Ne? Ne diyordu bu adam? Burak hatırlamışmıydı. Anlatmış olamaz değil mi. Durduk yere vurmamıştım ki. Burak oturduğu yerde dikleşip,

"Ya sana kaç kere daha dicem beni iyileştiren bu kız diye hala onu suçluyorsun"

Emre hoca ile Burak'ın sesi yüklince iş çığırından çıkmadan ben herşeyi anlatmam gerekecekti.

"Yeter! susun. Buraya tartışmaya gelmedim. Yanlış anlaşılmayı düzeltmek için geldim"

Bende Burak'ın yanına oturunca Emre hoca da karşımıza oturdu.
Başıyla anlat der gibi işaret edince söze girdim.

"O gün içmiş bi şekilde bana geldi. Saçmaladı sonra sizi arayınca sinirlendi üstüme yürüdü kendimi kurtarmak için bende karnına vurdum. Sonrada kötü oldu ama elimden geleni yaptım"

Burak elini saçlarına götürüp ateşe dönmüş gözlerle bana baktı.

"Beni bu hale getiren sendin demek"

"Karnına vurmayla böyle olacağını bilmiyordum"

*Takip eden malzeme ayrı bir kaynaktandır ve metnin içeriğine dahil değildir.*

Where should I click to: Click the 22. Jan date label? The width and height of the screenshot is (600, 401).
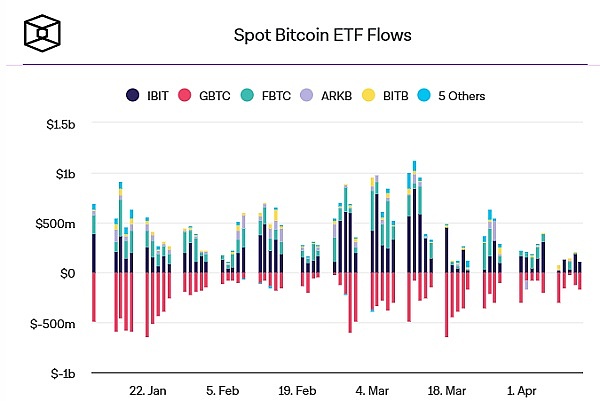(x=147, y=390)
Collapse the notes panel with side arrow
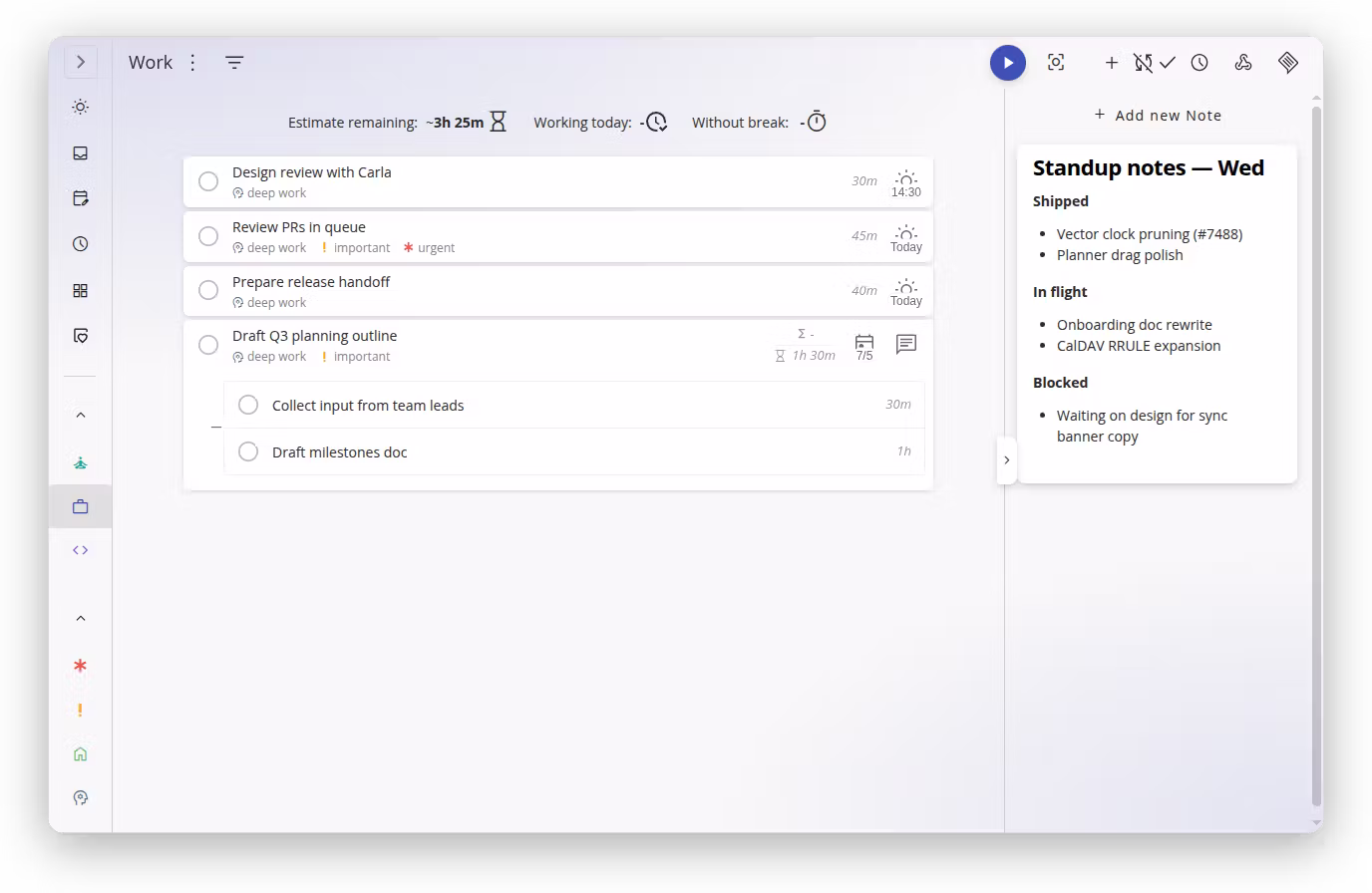This screenshot has height=893, width=1372. pos(1007,460)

Emre hoca ayağa kalkıp bağırarak konuştu.

"Ameliyat olduğu yere vurmuşsun. Senin yüzünden bir kes daha dikiş atıldı. Defol Gizem burdan gözüm görmesin seni"

Ben ayağa kalkınca bileğimden Burak tuttu.

"Bir dahakine kafama vur öldürürsün belki"

Ben bileğimi hızlıca çekip evden çıktım. Kendimi o kadar kötü hissediyordum ki sarılıp ağlayacağım kimsem bile yoktu. Dişlerimi sıkarak okulun yakınlarına doğru yürüdüm.

Her zaman geldiğim parka oturup öylece kaldım. Bu zamana kadar hep destek olan kişiyi kaybetmiştim. Herkes eksiliyordu hayatımdan. Teker teker terk ediyorlardı beni.

Güneş batana kadar oturdum. Kalkmaya da niyetim yoktu. Kendimi durduramadın daha fazla sıkamadım gözümden bir damla yaş aktı diğerleride onu takip etti.

Bu yalnızlık fazlaydı bana. Tek kalmak, kimsesiz yaşamak ağır değilmiydi artık. Herkes gitmişti parktan yine tek bendim. Bir anda yanıma biri oturunca irkildim.

"Korkma benim Deniz"

Başımı öne çevirip susmaya devam ettim.

"Gizem izin ver senin herşeyin olayım. Bu parkta yanında bana da yer ver"

"Sırası değil"

"Bu omzumda her zaman başına yer var. Ne olursa olsun. Ben her zaman yanındayım. Sen kimsen olmasa da ben varım unutma"

Kendimi tutamadım göz yaşlarım hızlanınca başımı göğsüne alarak sakinleşmemi bekledi.